== Tâches ==
1. Énumérez tout ce dont l'enfant est purifié lors des rituels décrits dans le texte sur les rituels de purification.
2. Poursuivez le texte sur les rituels de purification après sa dernière phrase.

== Extrait du document ==
┏━━
Une recherche anthropologique effectuée au Mozambique et en Angola a révélé que les traumatismes liés à la guerre sont directement associés au pouvoir et à la colère des esprits des morts. L’impossiblité de funérailles appropriées en temps de guerre ne permet pas à ces esprits de trouver leur place dans le monde des ancêtres, ils sont donc considérés comme étant amers et potentiellement dangereux, non seulement pour ceux qui les ont tués mais aussi pour de simples passants.
Les individus qui ont fait la guerre, qui ont tué ou ont été témoins de tueries, sont considérés comme pouvant "contaminer" le corps social. Ainsi, les rituels de purification sont-ils essentiels pour leur réintégration au sein des communautés.
En 1994, lors de la réalisation du premier projet en Angola destiné à aider les enfants traumatisés par la guerre, on a découvert que les enfants, ex-combattants, victimes ou témoins, étaient déjà aidés par la psychotérapie autochtone des guérisseurs traditionnels, sous la forme de cérémonies rituelles de purification, auxquelles participent des membres de la famille ainsi que la communauté au sens large. Lors de ces rituels, l’enfant est purifié de la ’contamination’ de la guerre et de la mort, ainsi que du péché, du sentiment de culpabilité et du désir de vengeance de ceux qui furent tués (dans le cas des enfants-soldats).
┗━━
== Extrait des données ==
┏━━
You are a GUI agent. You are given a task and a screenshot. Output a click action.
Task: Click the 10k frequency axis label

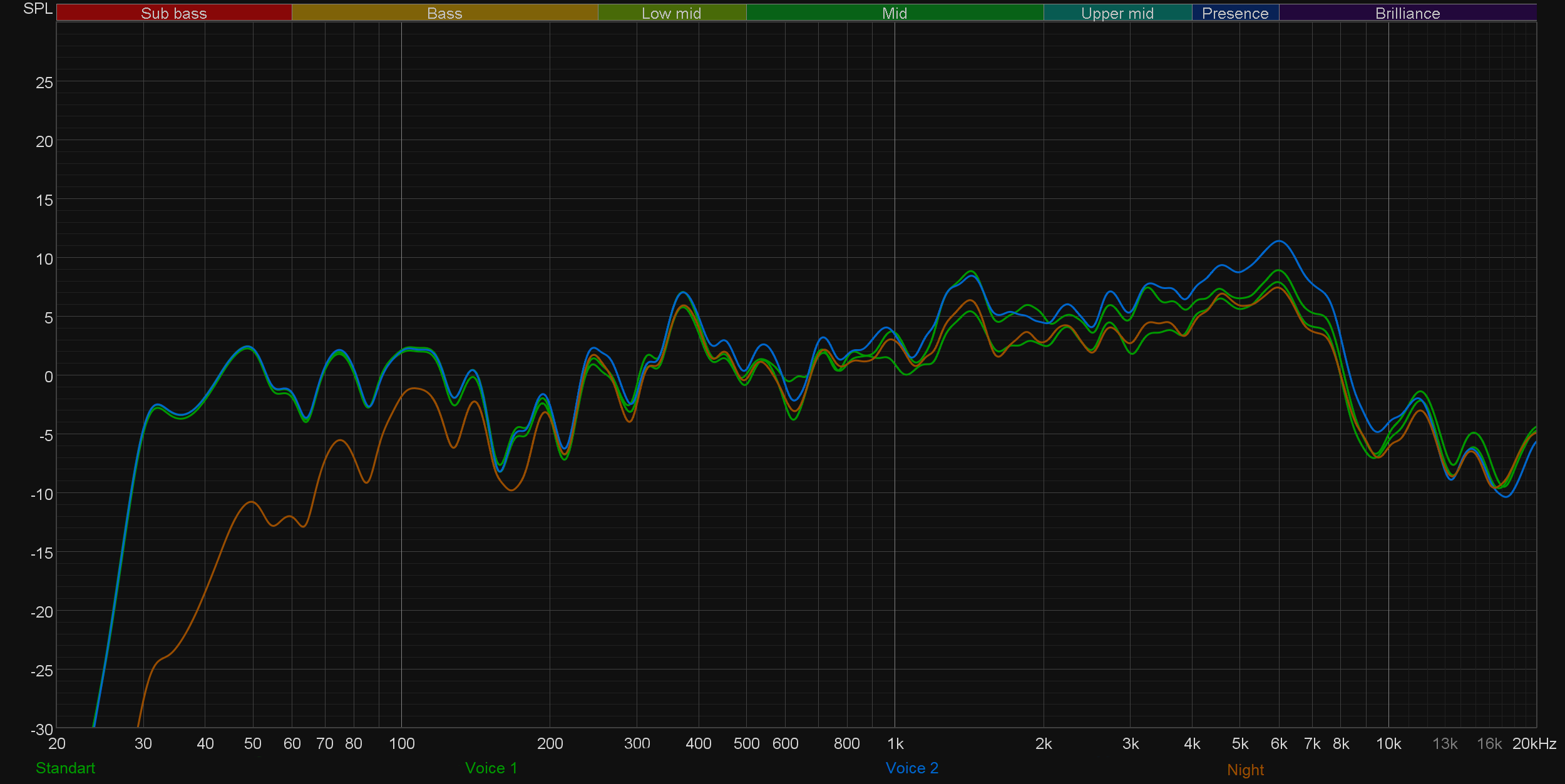pos(1388,743)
┗━━
== Réponses ==
1.
- la « contamination » de la guerre et de la mort
- le péché
- le sentiment de culpabilité
- le désir de vengeance de ceux qui furent tués (dans le cas des enfants-soldats)

2.
Chaque groupe socio-linguistique possède son rituel propre, mais la conduite générale - le processus rituel de purification - est commune à tous. Il s’agit en général 1)de rompre le lien que l’enfant a avec le passé de la guerre en brûlant ses vêtements, par exemple 2)d’honorer les esprits des morts pour apaiser leur courroux 3)de purifier l’enfant en lui faisant boire et/ou se laver (avec)certaines infusions d’herbe, ou du sang du sacrifice.
Lorsque l’enfant est considéré purifié, la dernière phase du rituel consiste à le réintégrer dans sa communauté : les villageois célèbrent alors le ’retour’ de l’enfant par une cérémonie festive.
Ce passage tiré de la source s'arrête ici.